青铜的迷宫,散发着浓重的、沉积了亿万年的锈蚀与死亡气息。巨大扭曲的残骸如同洪荒巨兽的肋骨,交错堆叠,投下浓重而扭曲的阴影。脚下是湿滑冰冷的、混杂着惨白骨屑的暗红淤泥,每走一步都发出令人牙酸的“噗叽”声。空气中那股归墟海眼特有的终结死寂,在这里沉淀得更加浓稠、沉重,如同无形的铅块压在胸口。
金不换矮胖的身影在前方异常灵活地穿梭,他那件洗得发白的土黄褂子在昏暗中如同一团移动的油渍。腰间挂满的布囊皮袋随着他的动作叮当作响,在这死寂的废墟中显得格外刺耳。他时不时停下来,枯瘦的手指在冰冷的青铜断壁上摸索,鼻翼翕动,像是在嗅探着什么,又像是在辨认某种只有他才懂的古老路标。
“快!姑奶奶!跟紧点!”金不换压低的声音带着一丝不易察觉的紧张,“这鬼地方的‘路’活得很!指不定啥时候就变卦了!”他回头瞥了一眼凌霜布满裂痕的混沌道躯和她怀中散发微光的血玉胎,小眼睛里精光闪烁,贪婪与忌惮交织。

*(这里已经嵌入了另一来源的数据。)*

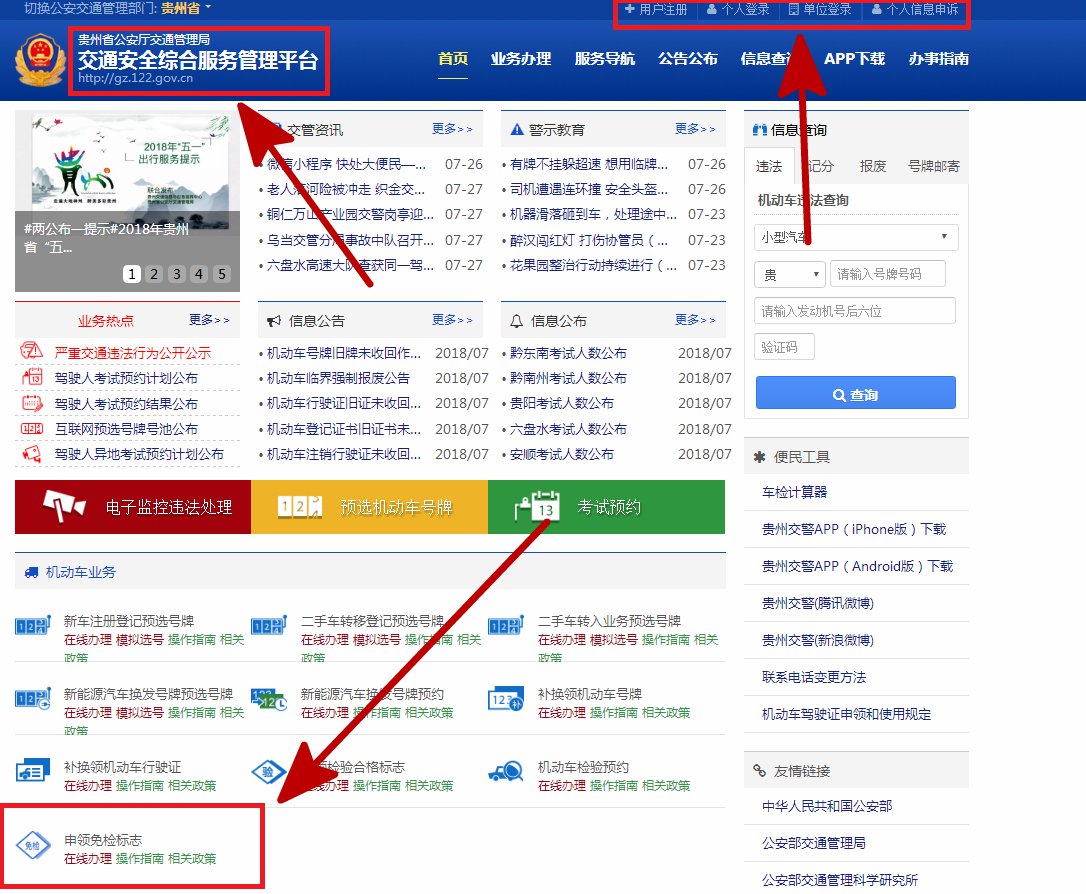The image size is (1086, 894).
Task: Click the 严重交通违法行为公开公示 warning icon
Action: tap(32, 352)
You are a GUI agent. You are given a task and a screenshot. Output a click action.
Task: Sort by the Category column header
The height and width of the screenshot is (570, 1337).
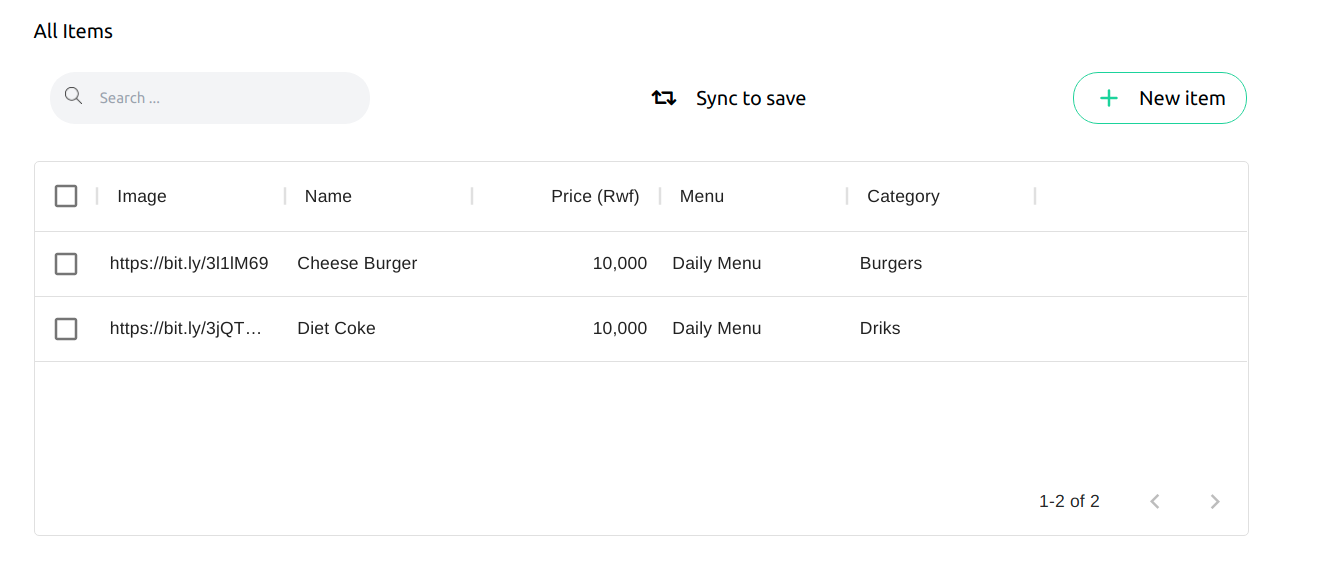[903, 196]
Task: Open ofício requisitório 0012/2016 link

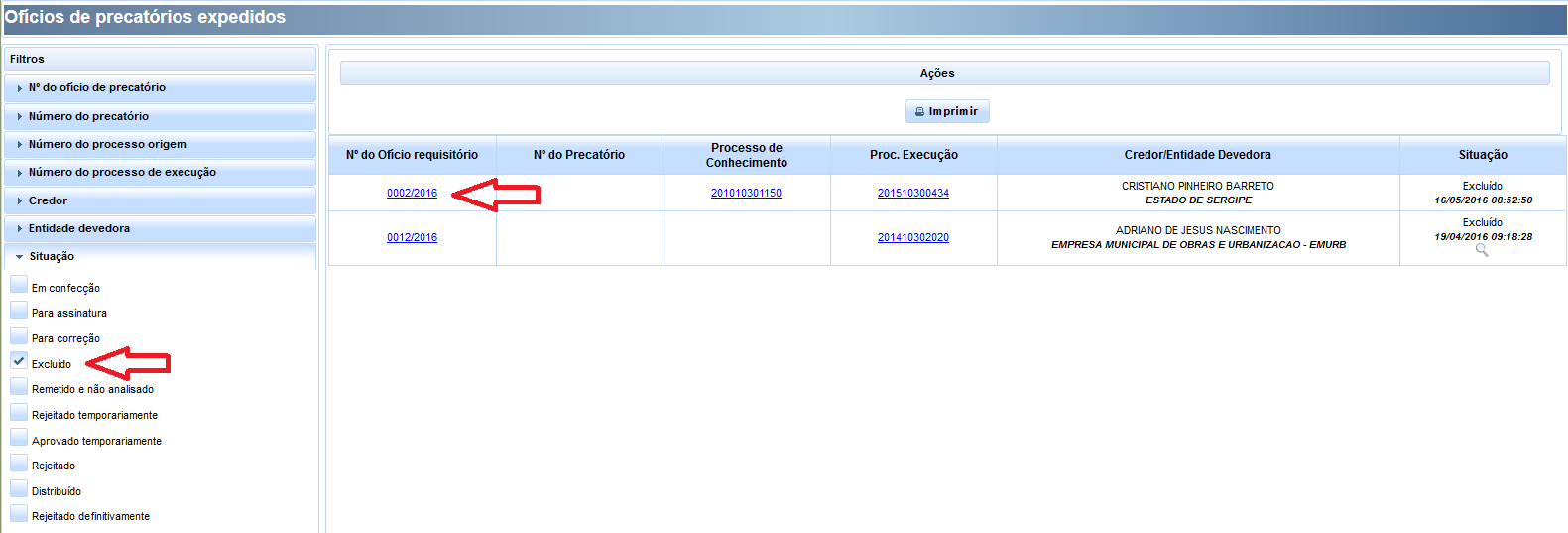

凌霜沉默地紧随其后。混沌道躯的裂痕在无处不在的终结死寂侵蚀下隐隐作痛,如同无数细小的冰针在刺扎。每一次呼吸都牵扯着双臂深可见骨的创伤,灰白的混沌之血早已凝固,留下干涸的痕迹。怀中的血玉胎传递出纯净的孺慕和深深的不安,纯净的真灵光芒在归墟气息的压迫下微微摇曳。胸前的冰冷“火种”紧贴着道躯,内里暗金的火苗跳动得更加微弱,仿佛随时会彻底熄灭。母亲的指引,兄长的最后存在,都系于这渺茫的归墟海眼一线。
“呜…呜…”血玉胎突然发出一阵急促而警惕的呜咽,纯净的光芒瞬间内敛,胎壁上新生的混沌道纹应激般亮起!
几乎同时!
前方一处由巨大青铜齿轮残骸堆砌的阴影角落,粘稠的暗红淤泥猛地向上拱起!哗啦!一个东西破土而出!
那并非活物,更像是一具扭曲的、由无数惨白骨片和暗金色金属强行拼凑起来的恐怖构装体!它有着类似人形的躯干,但四肢却由七八条长短不一、覆盖着锈迹和骨刺的青铜断臂扭曲虬结而成,末端是尖锐的骨爪或巨大的金属重锤。它的“头颅”则是一个巨大的、布满裂纹的青铜头盔,头盔的眼部空洞里,燃烧着两点粘稠如血浆的暗红火焰!
一股冰冷、枯寂、带着纯粹毁灭欲望的凶戾意念,如同生锈的刮刀,狠狠刮过凌霜和金不换的识海!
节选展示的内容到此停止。